- _DOCUMENT SEGMENT_:
---
Start here > Free For ALL

Jesus.....how are you still sober?

(1/6) > >>

Al Swearegen:
SO things have been more than a little rough (and no I do not want to go into that) BUT tonight we (my work) went to our Christmas do at Teppinyaki at a Japanese place.

We went to drinks before at a local tradies bar. I knocked off three bourbon and cola stubbies then went to the Japanese joint and knocked off two double vodkas and three or four sakes and a couple more bourbons and cokes.

On leaving to go back to the Tradies. A number of the work crew stated that they did not know how I was still sober and scurrilous work gossip about the state of a 6'3" guy there who was far from sober ensued. (which I did not enter into - each to their own) seemed the talking point.

Is having a few drinks warranted at work dos? If so how many? How drunk should I be? Does it even really matter?

By the time the hangers-on were at the tradies bar, it did not seem to matter. I won at the pokies and so even after drinks. I was about $30 dollars down for the night so it seemed like a reasonable exchange.

I do not want to cop shit on Monday and I was hoping for some kind of a measure as to how to tiptoe around this drinking at work dos thing (I was kind of hoping my double vodkas were mistaken for water but that did not happen either.

Pyraxis:
Not sure I have any useful advice. I'm pretty much a lightweight and more likely to get shit for not drinking than for drinking.

I do hear about people on the team who are notorious for getting plastered at work Christmas parties and such. Some of them own it and freely laugh about it. The stories focus on crazy behavior though.
---
- _SUPPLIED INFORMATION_:
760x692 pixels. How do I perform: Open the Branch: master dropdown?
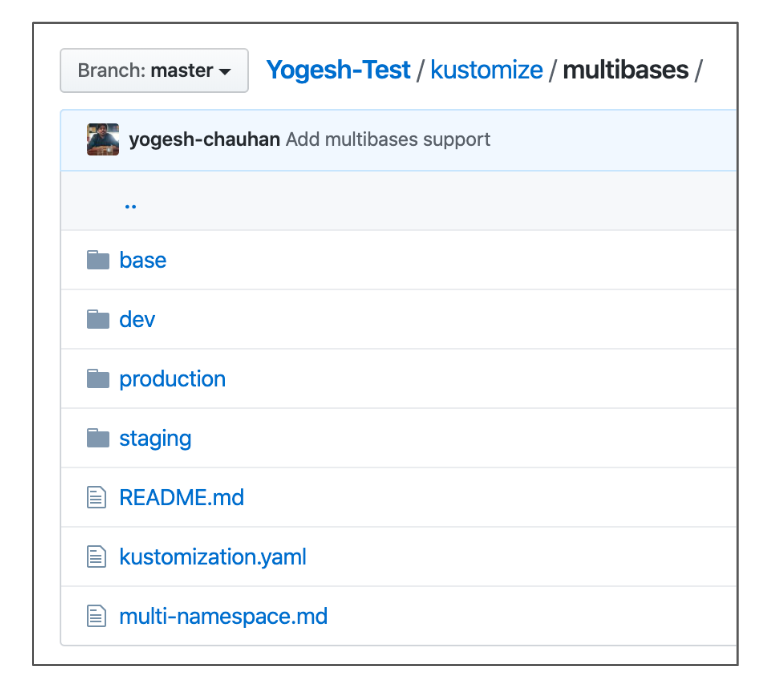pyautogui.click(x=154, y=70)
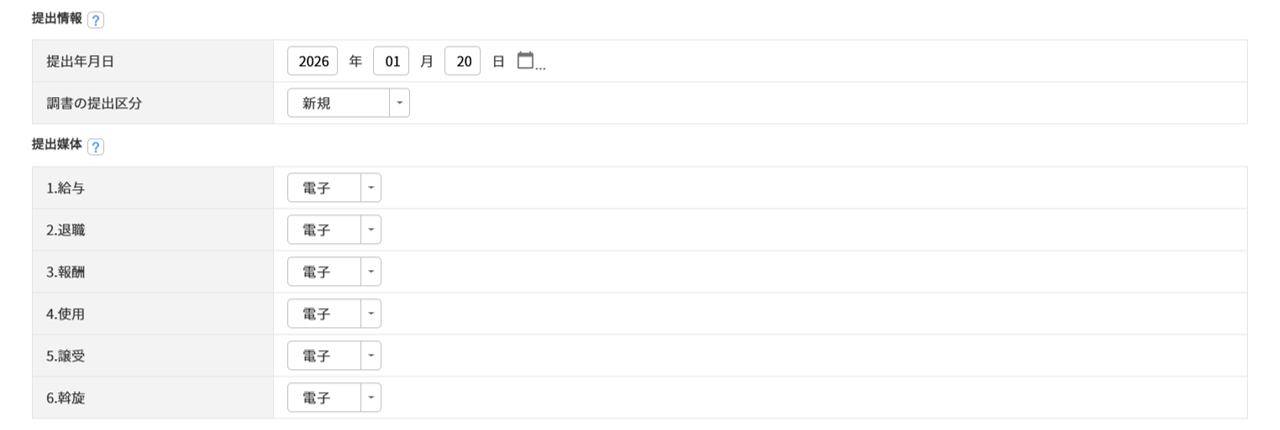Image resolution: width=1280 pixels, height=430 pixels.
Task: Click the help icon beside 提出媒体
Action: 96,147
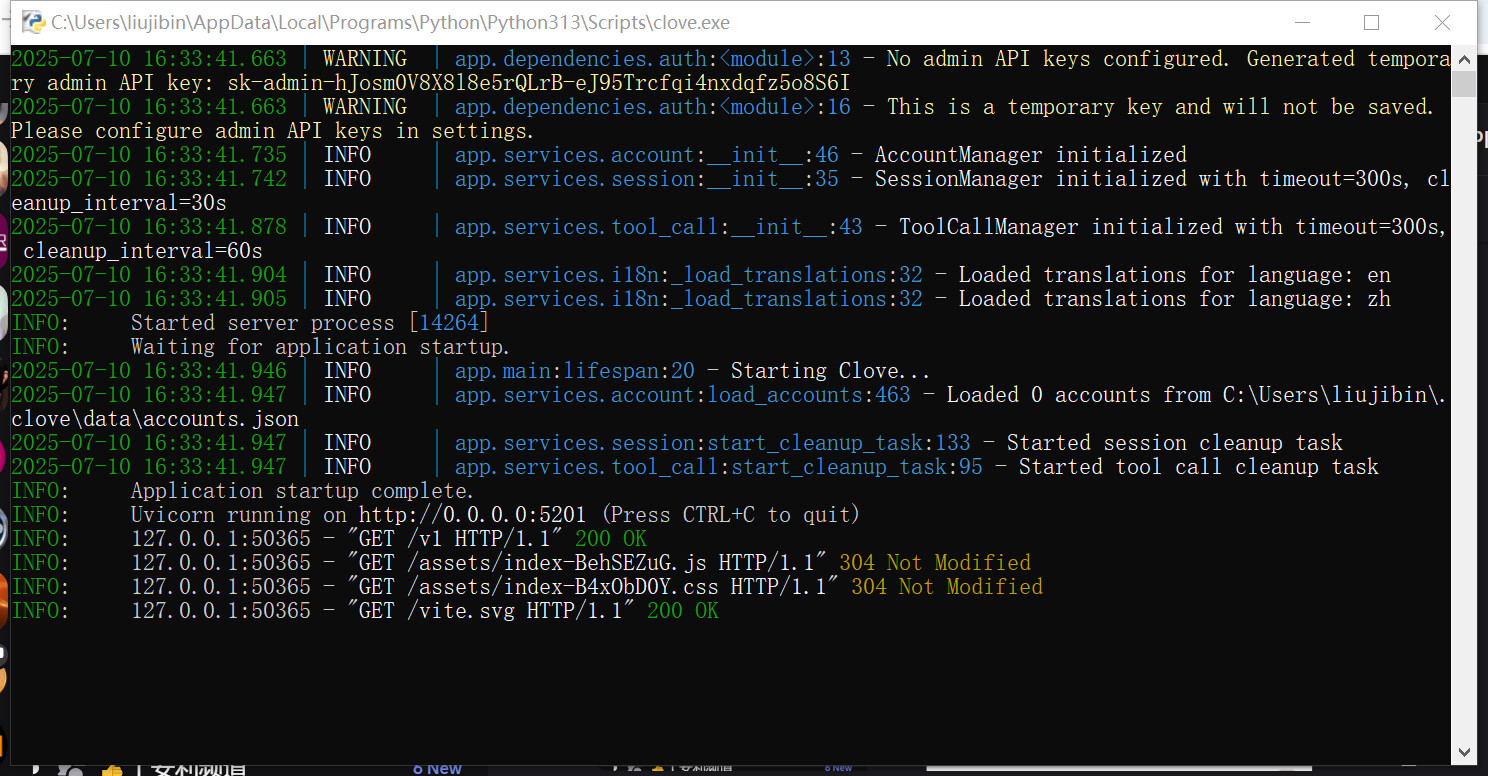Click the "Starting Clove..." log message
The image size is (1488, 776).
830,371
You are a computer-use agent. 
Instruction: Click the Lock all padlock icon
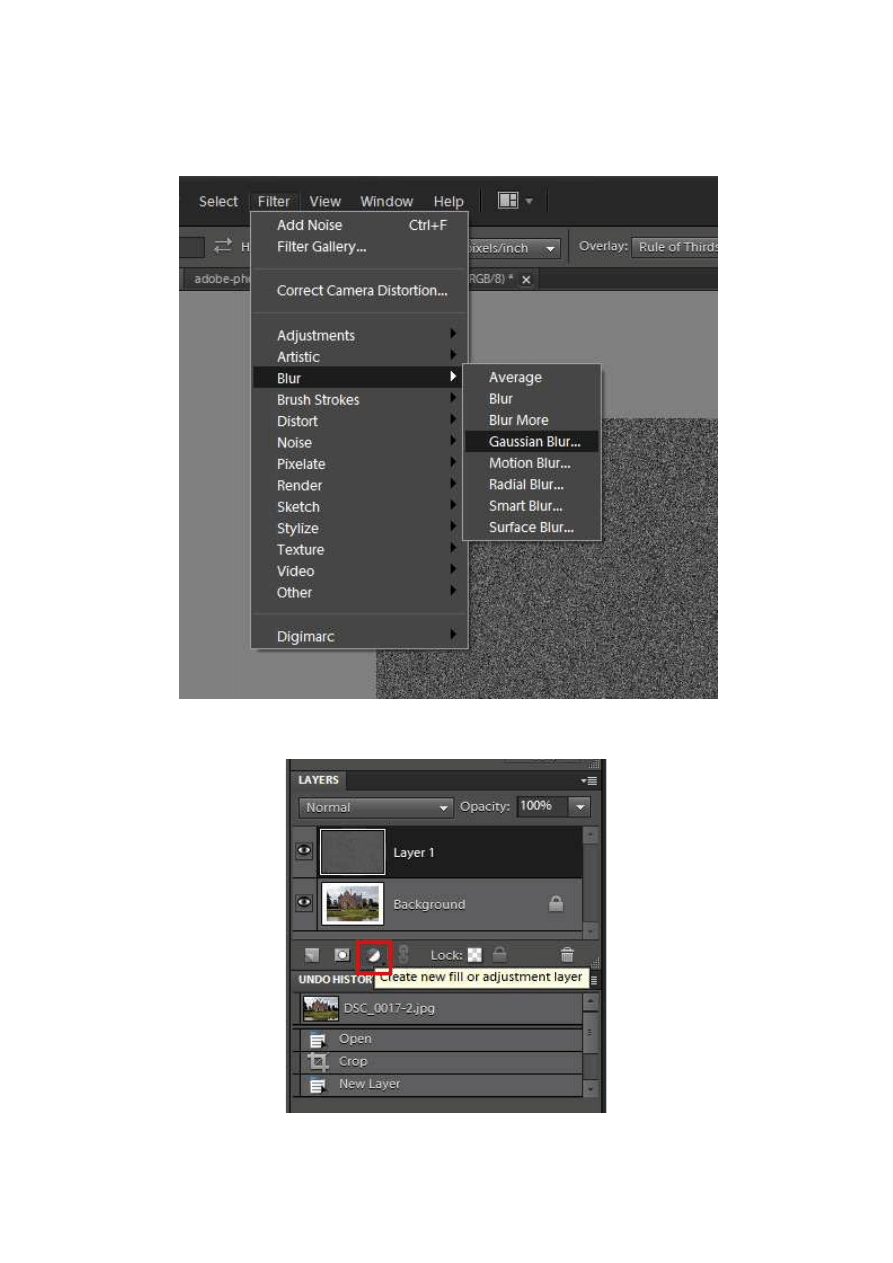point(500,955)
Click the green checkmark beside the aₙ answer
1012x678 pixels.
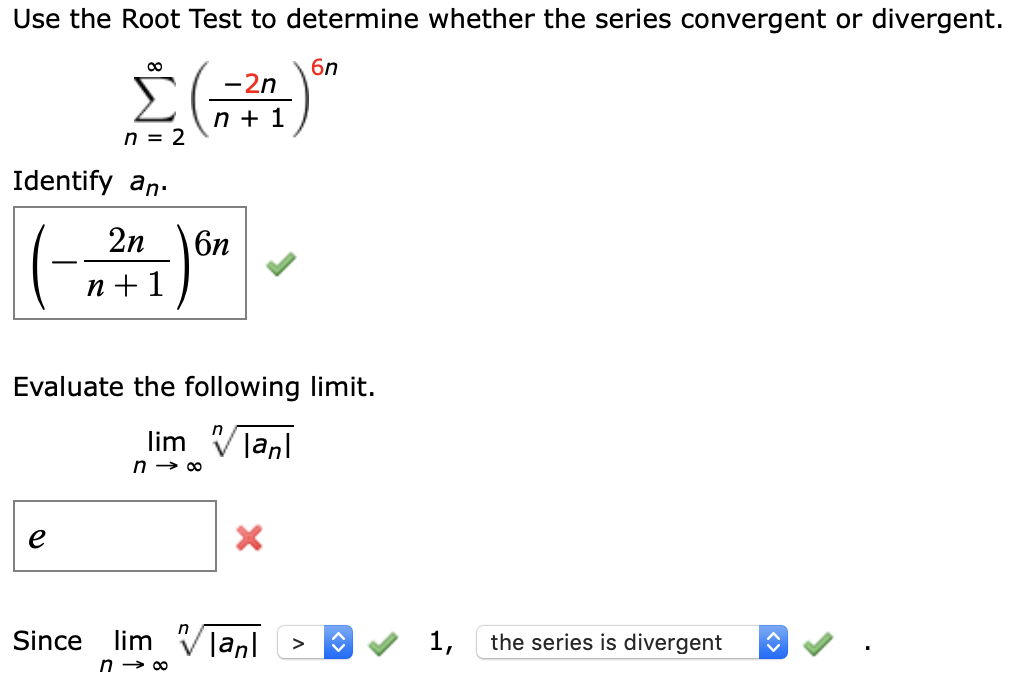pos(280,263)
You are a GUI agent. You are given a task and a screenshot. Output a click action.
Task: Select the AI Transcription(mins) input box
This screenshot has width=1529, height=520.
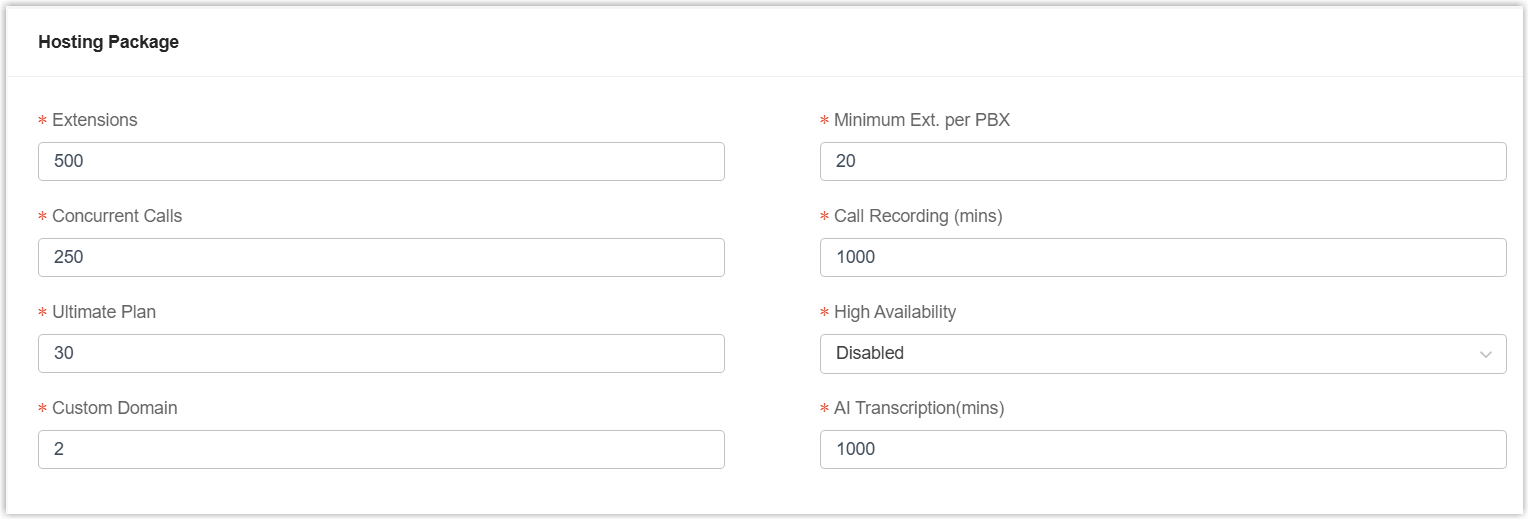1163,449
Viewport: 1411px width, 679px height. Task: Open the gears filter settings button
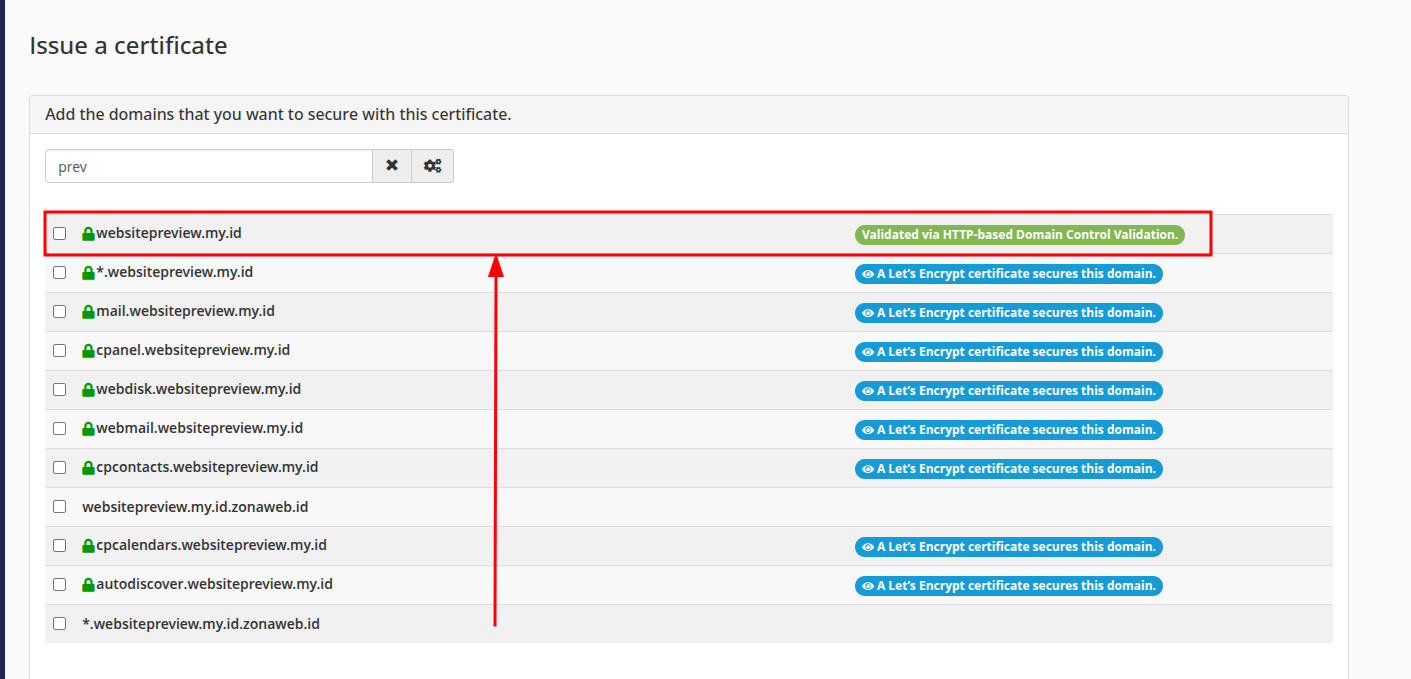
---
- _STUDY QUESTIONS_:
1 > According to the forum thread, why does Pyraxis doubt having useful advice to offer? Answer in one to three sentences.
2 > Please list every drink Al Swearegen says they had that night in the forum thread, with the amount given for each.
The data stands apart from the forum thread and is separate material.

- _ANSWER SET_:
1 > Pyraxis is pretty much a lightweight. Pyraxis is also more likely to get shit for not drinking than for drinking.

2 >
- Bourbon and cola stubbies: three
- Double vodkas: two
- Sakes: three or four
- Bourbons and cokes: a couple more